▶ WHAT NEEDS TO BE DONE:
Read the entries below and pull out each line with the string "Open".

▶ RECORD EXCERPTS:
● ● ● ●

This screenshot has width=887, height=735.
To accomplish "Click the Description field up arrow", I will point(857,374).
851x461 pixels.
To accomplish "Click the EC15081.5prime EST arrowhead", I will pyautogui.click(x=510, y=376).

● ● ● ●

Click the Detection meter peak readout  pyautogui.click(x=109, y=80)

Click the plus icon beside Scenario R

● ● ● ●

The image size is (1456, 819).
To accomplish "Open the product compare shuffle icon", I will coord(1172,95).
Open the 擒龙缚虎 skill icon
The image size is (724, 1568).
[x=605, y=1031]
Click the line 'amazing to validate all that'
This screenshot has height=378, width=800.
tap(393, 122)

● ● ● ●

▶ TASK ANSWER:
To accomplish "Open the product compare shuffle icon", I will coord(1172,95).
Open the 擒龙缚虎 skill icon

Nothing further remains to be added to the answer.